Do yourself a favour. READ about what Eastern religions actually believe. LEARN what metaphysics actually is (ask Liberal, he know his metaphysics).

Then come back and tell me that every major religion believes your conception of the Divine. Or apologise for being wrong, if you have the decency to admit it.

I know what the right thing would be, but I’m not holding my breath.

Bogus argument. Not all Christians claim to “know.” Faith and belief are different from “knowing.”

Not all Christians believe that the Koran is a “phoney book.”

You give me way too much credit. I was simply naming what I guessed to be basic teachings. I wasn’t laying out the similarities found in the teachings or making claim to specific similarities.

When you are an old man, remember that you said this in 2007.
– “Everything’s up-to-date in Kansas City; we’ve gone about as far as we can go…” – from The Music Man

This was posted in response to the excerpt from Saul Bellow’s Nobel Lecture:

You make my point. The OP wanted to know how we could expect him to be converted when theists disagree on the facts. I understand his point and yours. Facts (or interpretations and opinions) are something that can be debated.

Belief cannot be debated. It doesn’t make sense to say, “You do not believe in that!” or “You have no such faith.” Despite the respect that I have for atheism and most atheists, they are as removed from knowing what I’m about as I am from being able to give them “just the facts.” You are talking about math and I am talking about art. (A flawed analogy)

Both math and art have their place in the scheme of things.

And maybe you are right that my subject of art can’t be debated in your debate about math.

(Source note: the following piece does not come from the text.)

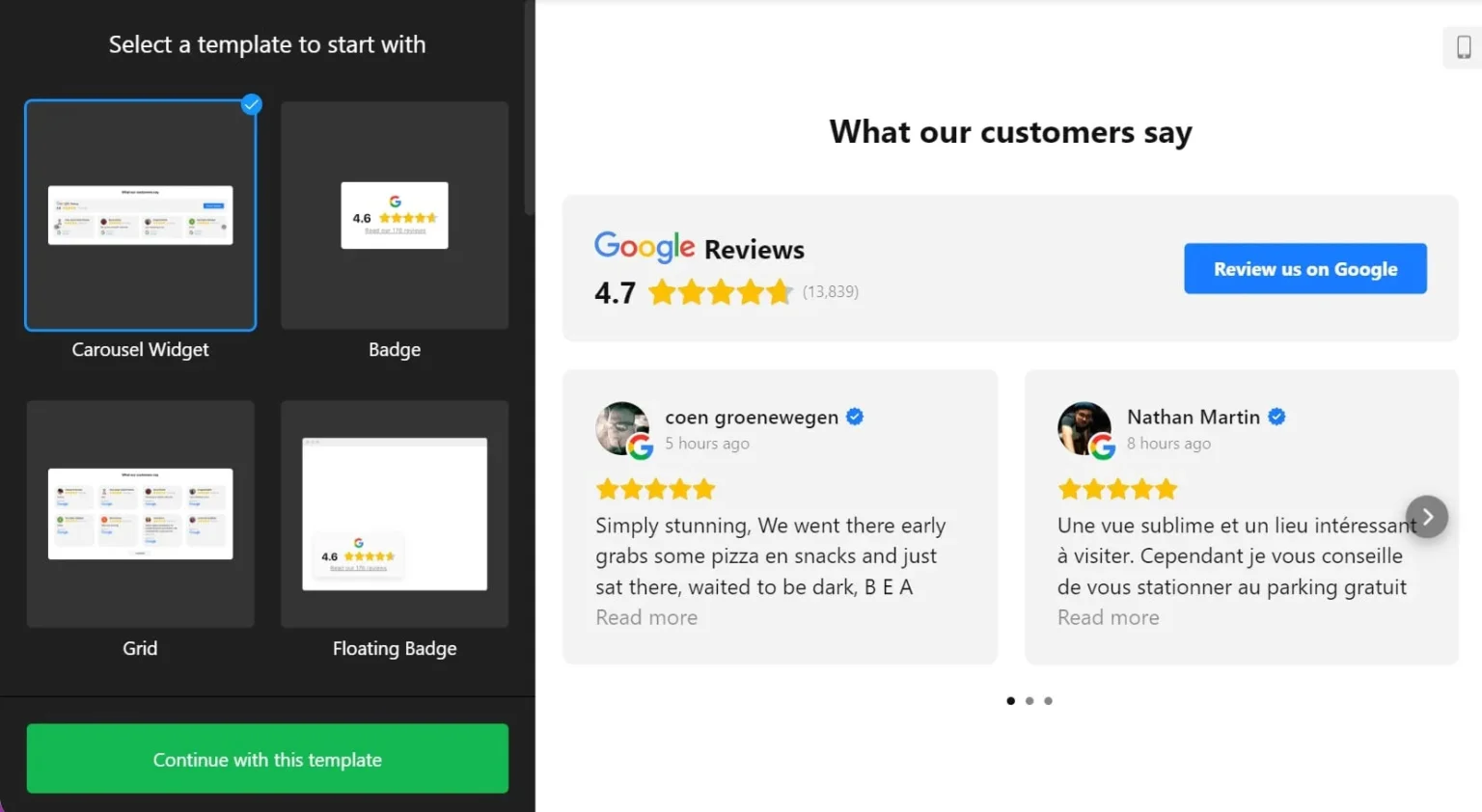Select the third carousel pagination dot
This screenshot has height=812, width=1482.
click(x=1048, y=701)
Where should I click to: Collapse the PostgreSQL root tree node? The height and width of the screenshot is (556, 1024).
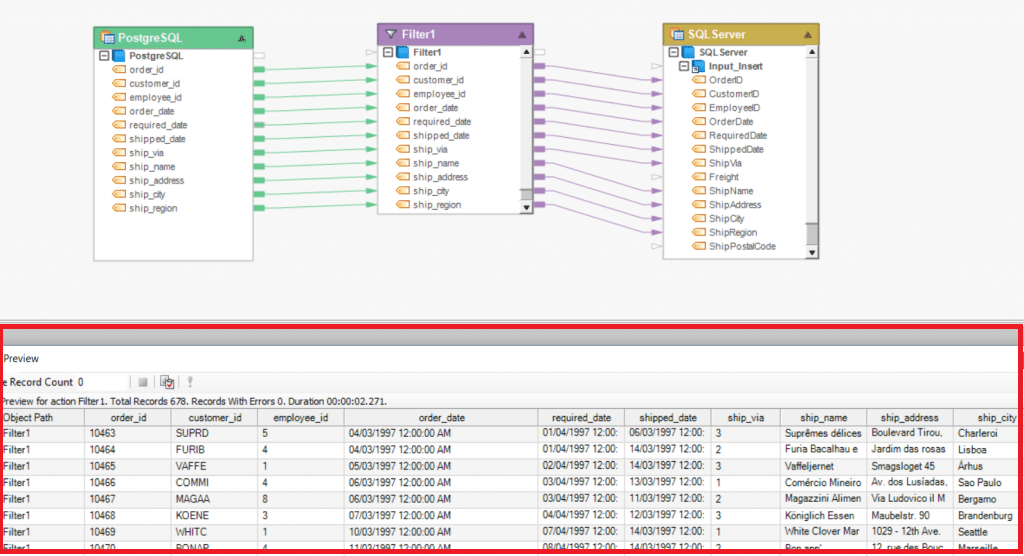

I agree. You describe the borrowed text that I quoted as “email glurge” for purposes of debate. For purposes of debate – which is what this thread is about – I suppose you are right.

I wonder if anyone would dare have called Saul Bellow’s comments witnessing. His “glimpses” and Proust and Tolstoy’s “true impressions” are one way of attempting to explain what I believe about “God” – “the Divine” – the Sacred.

Lately some atheists have been wanting to nail all Christians down to some fundamentalist doctrine. I don’t even see anyone at the Dope these days with such an attitude.

I’m tired of having beliefs ascribed to me that I don’t hold. That seems to be the M.O. in this thread and in other threads that target “all” Christians. Most I can cope with. But I’m not going to be a whipping boy for the kind of incoherent “debate” that I was subjected to last night.

Why it was suddenly necessary to shift to a debate on the 2nd Amendment, I do not know. And yet another position that I had not expressed was ascribed to me.

Quite right; my apologies. It was a scrolling error; Valteron posted that in a post below yours; I missed the author change.

Moderator’s Warning: Personal insults aren’t allowed in Great Debates. Tone it down or take it to the Pit, please.

Will do.

I can still keep up the sarcasm, though, right?